With a soft grunt, Ellie took the fire extinguisher from Newton and started down the main aisle of the library before deciding it might be better to follow the outer wall and come up behind Gilmore while she was doing whatever it was she was doing.

As sheriff, Ellie had crossed paths with Arwa Gilmore twice in the librarian’s seventy-six years, first in 1996 and again in 2008. Her father had a file on Gilmore from 1983. In all three instances, she’d buried a husband. Each had died of a heart attack. The first had been thirty-eight, the second forty-seven, and the third fifty-one. Each man had been wealthy prior to marriage. While her father had no reason to charge her with anything, he always thought something was off about her first husband’s death; a heart attack at thirty-eight was rare. The autopsy had found a blocked artery to be the cause, completely natural, but he had trouble letting it go. Said it was Gilmore’s reaction that troubled him—he didn’t buy her grief. Ellie’s father was dead and she was sheriffwhen husband number two died, and again, the cause was due to a coronary induced by not one but two blocked arteries. Ellie had petitioned to have the first husband’s body exhumed and was denied. It took a third man dying before a judge finally signed off on digging up both predecessors and granted a warrant to search the house. All three bodies went to the federal lab in Boston and were tested extensively, but nothing was found. The warrant didn’t turn up anything, either. Two days later Ellie had gone to Gilmore’s house to confront her, but she wasn’t home. Ellie was walking back to her cruiser when she noticed a string of ants eating something leaking from one of Gilmore’s trash cans. Ellie removed the lid and found it stuffed with food—milk, cream, three different kinds of butter, at least twenty pounds of thawing cuts of meat, sausage, hot dogs, salami, ice cream … If Ellie hadn’t recently undergone a physical, it probably wouldn’t have clicked, but her cholesterol was up and the doctor had given her a pamphlet listing foods to avoid. Mainly saturated fats—damn near everything in that trash can.
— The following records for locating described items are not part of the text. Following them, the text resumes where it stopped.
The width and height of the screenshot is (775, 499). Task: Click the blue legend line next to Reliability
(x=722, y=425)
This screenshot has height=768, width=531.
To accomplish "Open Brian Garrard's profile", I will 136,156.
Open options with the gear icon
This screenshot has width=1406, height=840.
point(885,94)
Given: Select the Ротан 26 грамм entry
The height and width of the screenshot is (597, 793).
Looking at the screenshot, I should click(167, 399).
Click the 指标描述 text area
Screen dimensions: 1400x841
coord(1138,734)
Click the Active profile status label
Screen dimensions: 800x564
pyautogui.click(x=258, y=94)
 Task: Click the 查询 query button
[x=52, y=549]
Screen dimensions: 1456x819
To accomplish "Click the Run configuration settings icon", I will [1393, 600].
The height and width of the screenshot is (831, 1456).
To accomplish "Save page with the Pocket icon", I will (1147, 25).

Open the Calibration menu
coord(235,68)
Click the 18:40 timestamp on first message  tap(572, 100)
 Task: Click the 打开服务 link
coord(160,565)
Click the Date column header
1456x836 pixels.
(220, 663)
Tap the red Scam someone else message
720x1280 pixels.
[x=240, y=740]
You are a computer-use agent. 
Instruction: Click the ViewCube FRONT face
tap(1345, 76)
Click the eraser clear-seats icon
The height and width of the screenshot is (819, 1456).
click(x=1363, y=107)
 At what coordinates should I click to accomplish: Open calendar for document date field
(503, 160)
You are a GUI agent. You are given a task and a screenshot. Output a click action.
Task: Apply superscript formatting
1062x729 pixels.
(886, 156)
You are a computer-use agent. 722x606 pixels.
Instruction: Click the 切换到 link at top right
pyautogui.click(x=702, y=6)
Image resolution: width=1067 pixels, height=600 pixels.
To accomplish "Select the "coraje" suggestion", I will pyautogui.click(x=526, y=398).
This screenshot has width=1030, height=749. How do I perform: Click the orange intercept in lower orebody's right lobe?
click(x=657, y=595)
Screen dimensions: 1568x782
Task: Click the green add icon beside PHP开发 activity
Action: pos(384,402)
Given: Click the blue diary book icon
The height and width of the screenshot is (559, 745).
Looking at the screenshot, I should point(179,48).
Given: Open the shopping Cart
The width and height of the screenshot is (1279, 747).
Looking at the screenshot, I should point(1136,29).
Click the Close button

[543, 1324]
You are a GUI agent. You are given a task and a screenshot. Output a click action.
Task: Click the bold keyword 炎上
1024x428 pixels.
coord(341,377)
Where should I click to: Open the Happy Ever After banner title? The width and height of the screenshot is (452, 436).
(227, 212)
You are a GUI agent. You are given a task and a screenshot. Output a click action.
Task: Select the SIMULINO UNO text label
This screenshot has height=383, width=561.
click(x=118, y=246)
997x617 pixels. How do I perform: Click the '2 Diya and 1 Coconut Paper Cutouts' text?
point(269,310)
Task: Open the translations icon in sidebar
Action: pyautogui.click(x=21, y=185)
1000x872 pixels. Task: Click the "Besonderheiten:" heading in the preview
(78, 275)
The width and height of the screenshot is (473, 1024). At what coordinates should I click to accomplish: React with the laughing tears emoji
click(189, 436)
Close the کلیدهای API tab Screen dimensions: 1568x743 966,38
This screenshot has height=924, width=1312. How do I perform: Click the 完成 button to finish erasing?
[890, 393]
Had Gilmore killed off three men just by feeding them too much of the wrong foods?

Ellie had never shared that theory because it was fucking crazy, but that didn’t mean it wasn’t true. It only took some patience. Ellie was patient, too. She kept an eye on the woman, waited for her to remarry, but she never did. Ellie had spied her eating salads for lunch out on the commons a couple of times. That wasn’t lost on her.

A loud bang came from the far end of the library. That was followed by the shuffling of feet, then quiet.

There were many times in her life Ellie cursed the fact that she was short, this being one of them. While the bookshelves along the outside walls went to the ceiling, the ones in the center of the room topped out at six feet. That was fine and dandy for someone like Newton, but not so much when you’re five foot nothing.She couldn’t see a damn thing, and Ellie knew if she tried climbing one of those shelves, the boards were likely to come out from under her feet and leave her ass-up on a pile of books long before she’d see anything useful.

“She moved to the children’s section.”

The whispered voice came from behind her.

Ellie banged her elbow on a shelf as she spun around.

Newton was standing there, both palms held out defensively. “I’m sorry, I didn’t mean to startle you.”

“I told you to wait back there!” Ellie growled between clenched teeth.

“And you’re going the wrong way. I’m not going to stand by while you wander about and someone burns down my library.”

Ellie rolled her eyes. “Which way is the children’s section?”

He held out a bony finger and pointed to the right.

“Okay, but stay behind me.”

Ellie heard Arwa Gilmore a moment before she saw her. The woman was muttering softly to herself. Harsh, abrupt words, chopped and cut off as she spat them out. Like some kind of argument with herself.

I’m afraid something in her may be … broken.

That’s what Newton had said.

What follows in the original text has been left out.